Wednesday, 6 May 2015

Our Ability to Talk and Write Are Independent Of Each Other

Our Ability to Talk and Write Are Independent Of Each Other

Writing is a recent innovation in the history of human evolution. So, how then is it that our brains have incorporated a skill of this type? Is it based on speaking?

Lead researcher Brenda Rapp, along with her team, wanted to find out just that. They write in their paper that it's possible “written language is dependent on evolutionarily older skills, such as spoken language; another is that dedicated substrates develop with expertise.” But researchers found in their studies that people can have damage to the speaking part of the brain that leaves writing unaffected and visa versa.

The researchers used five individuals with aphasia in their experiments. Four of them had experienced difficulties writing sentences with the proper suffixes, but no issues speaking the same sentence, while the remaining one had the opposite problem.

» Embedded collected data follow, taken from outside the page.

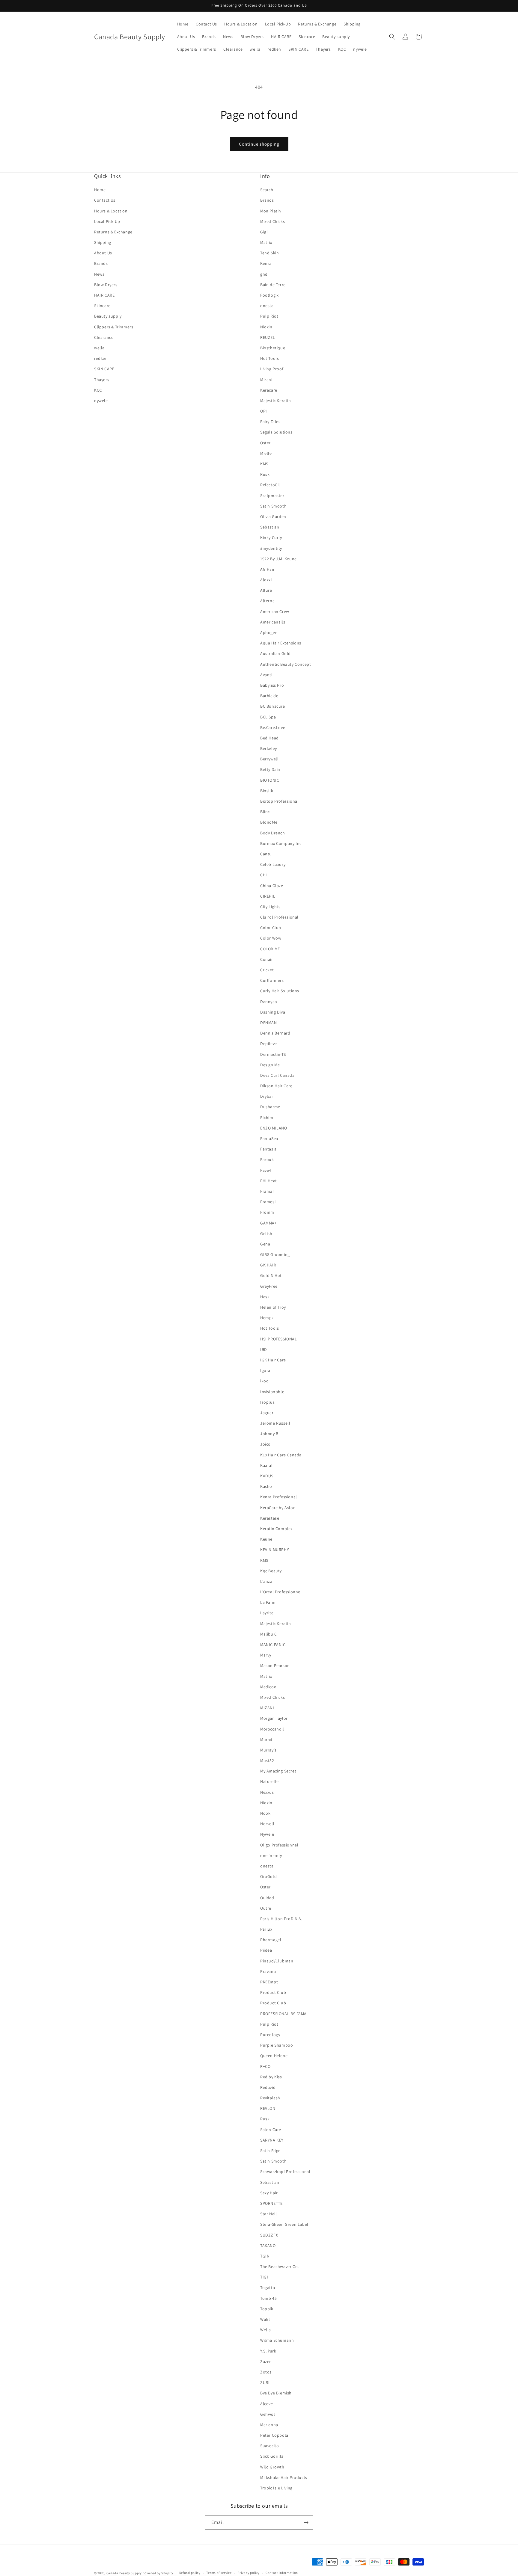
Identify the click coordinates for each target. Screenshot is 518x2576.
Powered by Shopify (157, 2573)
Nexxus (267, 1792)
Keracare (268, 390)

The researchers showed the five participants a series of images, and asked them to describe the action depicted by telling and writing what they saw. They would get a participant saying, "The boy is walking," but writing, "the boy is walked." These results help support Rapp's idea that there are “two quasi-independent language systems in the brain” that are responsible for high-level sentence construction.

Rapp said in a press release:

"We found that the brain is not just a 'dumb' machine that knows about letters and their order, but that it is 'smart' and sophisticated and knows about word parts and how they fit together. When you damage the brain, you might damage certain morphemes but not others in writing but not speaking, or vice versa."

What's more, the discoveries from this study could help aid in education and rehabilitation to help people who struggle with the written language.